Tooling is the production bedrock of most consumer electronics products. If you want to make plastic, rubber or metal parts in high volumes, odds are you’re going to need one or more tools. In the simplest terms, we melt down the raw material, inject it into a cavity in the shape of the part we want and when the material cools, we have a part. In reality, every condition of that process has a direct impact on the part output.
Our requirements for the raw materials were focused on durability and appearance. The headband material especially needs to flex and bend with the shape of the users head while creating just the right amount of clamping force for a comfortable fit. Also, plastics often exhibit various surface defects after injection like sink marks and flash (that extra plastic flimsy stuff on the edge of parts that looks no bueno) so picking a quality raw material that would resist those issues from the beginning was important. The stuff we selected is a super-durable polyamide often used in optics. #veryrare
The temperature, pressure and duration of the injection cycle also play a big role in the quality of the parts. This was a process of refining to get the cycle just right as we had to have great output while considering the realities of production. Every additional second adds up in an assembly procedure when we’re talking about millions of units that need assembling. The procedure we settled on takes slightly longer but the difference in part output is fully worth the additional cycle time.

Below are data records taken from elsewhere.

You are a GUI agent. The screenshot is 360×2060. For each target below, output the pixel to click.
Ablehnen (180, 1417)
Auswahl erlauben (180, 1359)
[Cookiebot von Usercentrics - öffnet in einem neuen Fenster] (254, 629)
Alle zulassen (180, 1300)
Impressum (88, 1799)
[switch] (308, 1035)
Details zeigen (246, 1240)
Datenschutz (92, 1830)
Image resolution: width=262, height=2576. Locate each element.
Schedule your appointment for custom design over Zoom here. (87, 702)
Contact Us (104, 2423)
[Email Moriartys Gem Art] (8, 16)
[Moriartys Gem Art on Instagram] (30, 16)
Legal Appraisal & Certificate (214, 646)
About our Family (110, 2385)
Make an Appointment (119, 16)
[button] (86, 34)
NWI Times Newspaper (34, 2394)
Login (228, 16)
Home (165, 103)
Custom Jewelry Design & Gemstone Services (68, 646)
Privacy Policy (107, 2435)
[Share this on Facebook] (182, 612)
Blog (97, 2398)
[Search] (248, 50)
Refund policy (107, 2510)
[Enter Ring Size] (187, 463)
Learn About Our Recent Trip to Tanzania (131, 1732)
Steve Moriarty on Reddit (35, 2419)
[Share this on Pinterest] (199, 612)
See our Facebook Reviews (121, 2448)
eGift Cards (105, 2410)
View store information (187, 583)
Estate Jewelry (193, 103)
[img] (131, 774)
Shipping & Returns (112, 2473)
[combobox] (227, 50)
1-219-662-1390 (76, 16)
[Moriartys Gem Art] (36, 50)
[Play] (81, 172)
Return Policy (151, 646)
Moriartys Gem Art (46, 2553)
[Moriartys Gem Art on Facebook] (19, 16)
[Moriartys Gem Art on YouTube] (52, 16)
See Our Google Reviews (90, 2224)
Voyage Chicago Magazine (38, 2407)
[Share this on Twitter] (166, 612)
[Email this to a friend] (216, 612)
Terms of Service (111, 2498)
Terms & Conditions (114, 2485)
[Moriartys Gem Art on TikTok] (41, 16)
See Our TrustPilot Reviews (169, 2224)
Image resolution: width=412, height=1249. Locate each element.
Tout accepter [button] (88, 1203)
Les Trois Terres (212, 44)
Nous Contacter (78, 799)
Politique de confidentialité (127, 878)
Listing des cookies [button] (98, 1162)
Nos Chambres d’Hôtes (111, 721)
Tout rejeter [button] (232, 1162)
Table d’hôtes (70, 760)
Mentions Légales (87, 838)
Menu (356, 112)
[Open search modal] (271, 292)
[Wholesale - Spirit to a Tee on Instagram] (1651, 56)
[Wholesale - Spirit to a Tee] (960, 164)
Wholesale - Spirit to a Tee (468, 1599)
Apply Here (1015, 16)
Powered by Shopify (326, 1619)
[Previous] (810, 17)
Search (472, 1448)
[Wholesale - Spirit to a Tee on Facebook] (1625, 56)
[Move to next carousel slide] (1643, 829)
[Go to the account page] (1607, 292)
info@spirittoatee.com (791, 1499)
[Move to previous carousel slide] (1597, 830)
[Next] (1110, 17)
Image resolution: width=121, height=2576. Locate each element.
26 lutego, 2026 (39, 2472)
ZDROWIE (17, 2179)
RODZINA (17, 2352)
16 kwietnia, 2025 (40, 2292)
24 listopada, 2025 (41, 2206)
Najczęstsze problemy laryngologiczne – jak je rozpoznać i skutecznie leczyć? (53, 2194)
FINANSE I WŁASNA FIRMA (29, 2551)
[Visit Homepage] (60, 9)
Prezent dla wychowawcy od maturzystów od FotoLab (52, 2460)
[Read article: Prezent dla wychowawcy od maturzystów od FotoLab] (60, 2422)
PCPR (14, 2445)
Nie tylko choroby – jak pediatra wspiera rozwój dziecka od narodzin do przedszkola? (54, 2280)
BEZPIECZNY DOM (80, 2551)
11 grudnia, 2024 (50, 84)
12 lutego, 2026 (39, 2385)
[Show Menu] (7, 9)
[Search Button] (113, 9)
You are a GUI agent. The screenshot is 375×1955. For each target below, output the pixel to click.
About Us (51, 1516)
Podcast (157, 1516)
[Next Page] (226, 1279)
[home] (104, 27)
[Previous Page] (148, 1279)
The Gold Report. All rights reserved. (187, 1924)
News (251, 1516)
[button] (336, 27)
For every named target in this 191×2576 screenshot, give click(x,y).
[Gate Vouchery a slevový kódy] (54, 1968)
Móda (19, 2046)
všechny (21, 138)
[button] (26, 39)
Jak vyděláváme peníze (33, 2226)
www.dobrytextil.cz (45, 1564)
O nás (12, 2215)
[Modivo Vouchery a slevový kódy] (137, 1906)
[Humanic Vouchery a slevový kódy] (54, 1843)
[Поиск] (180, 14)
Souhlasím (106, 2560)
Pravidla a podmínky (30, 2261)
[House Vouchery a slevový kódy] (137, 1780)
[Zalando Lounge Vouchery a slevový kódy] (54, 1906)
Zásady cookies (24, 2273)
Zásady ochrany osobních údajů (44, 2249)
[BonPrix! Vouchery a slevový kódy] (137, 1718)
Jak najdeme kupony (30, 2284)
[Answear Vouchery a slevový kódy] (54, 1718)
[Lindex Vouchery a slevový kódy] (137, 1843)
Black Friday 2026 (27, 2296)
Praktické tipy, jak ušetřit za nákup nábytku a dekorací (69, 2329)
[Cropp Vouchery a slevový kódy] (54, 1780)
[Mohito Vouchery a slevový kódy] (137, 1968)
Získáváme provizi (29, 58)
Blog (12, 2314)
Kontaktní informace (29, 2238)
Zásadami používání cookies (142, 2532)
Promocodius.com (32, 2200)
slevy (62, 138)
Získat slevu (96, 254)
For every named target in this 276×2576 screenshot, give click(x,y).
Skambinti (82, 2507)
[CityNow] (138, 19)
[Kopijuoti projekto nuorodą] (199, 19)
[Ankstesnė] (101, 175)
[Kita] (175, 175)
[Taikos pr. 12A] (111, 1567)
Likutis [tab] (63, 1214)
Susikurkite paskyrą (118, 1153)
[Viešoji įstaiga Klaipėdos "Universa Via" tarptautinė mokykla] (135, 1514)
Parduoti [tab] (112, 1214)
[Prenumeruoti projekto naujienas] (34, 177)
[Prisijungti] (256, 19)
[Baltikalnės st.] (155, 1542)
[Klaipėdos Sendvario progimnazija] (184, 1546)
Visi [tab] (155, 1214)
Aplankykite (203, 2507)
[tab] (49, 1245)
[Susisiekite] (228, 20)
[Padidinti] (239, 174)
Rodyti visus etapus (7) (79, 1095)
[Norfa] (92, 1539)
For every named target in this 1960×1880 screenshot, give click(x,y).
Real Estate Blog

Textures are also incredibly important to a product with plastics in it. There are finishes that scream “janky” and finishes that exude “goddamn that’s dope”. Obviously the latter was the standard. That high-gloss, cheapo stuff that some of our competitors do wasn't going to cut it. With our designers, we chose just the right matte finishes that elevate the product to a super-premium experience. To achieve the desired texture in the tool we had our production partner employ a complex process that boils down to etching very precisely the texture pattern into the steel of the tool with acid. This was definitely done at their facility.
Minor tweaks in the tooling would continue right up until mass production but with a solid set of first iteration tooling finished, we moved on to prototyping.